Jerawat sering kali menjadi masalah kulit yang mengganggu, dan banyak orang bertanya-tanya mengapa kondisi ini bisa semakin parah saat mereka mengalami stres. Menurut para ahli, ada hubungan yang erat antara stres dan peningkatan keparahan jerawat.
Ketika seseorang mengalami stres, tubuh akan memproduksi hormon kortisol dalam jumlah yang lebih tinggi. Hormon ini berperan dalam meningkatkan produksi minyak pada kulit, yang dapat menyumbat pori-pori dan menyebabkan peradangan. Akibatnya, jerawat dapat muncul atau menjadi lebih parah. Hal ini menjelaskan mengapa banyak orang melaporkan bahwa jerawat mereka cenderung memburuk saat mereka berada dalam situasi yang penuh tekanan.

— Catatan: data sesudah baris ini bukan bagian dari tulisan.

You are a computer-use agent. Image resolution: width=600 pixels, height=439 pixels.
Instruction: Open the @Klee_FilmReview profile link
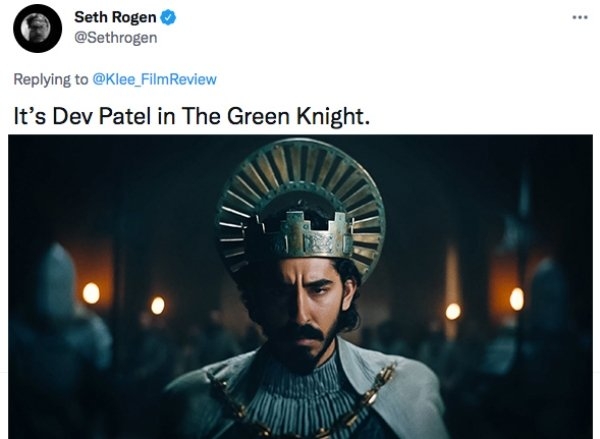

Selain itu, stres juga dapat memengaruhi kebiasaan perawatan kulit seseorang. Ketika stres, seseorang mungkin menjadi kurang perhatian terhadap rutinitas perawatan kulitnya, yang dapat memperburuk kondisi jerawat. Oleh karena itu, penting untuk mengelola stres dengan baik untuk menjaga kesehatan kulit.
Dengan memahami hubungan antara stres dan jerawat, diharapkan individu dapat mengambil langkah-langkah yang tepat untuk mengurangi stres dan menjaga kulit tetap sehat. Penanganan yang baik terhadap stres dapat membantu mencegah jerawat menjadi lebih meradang.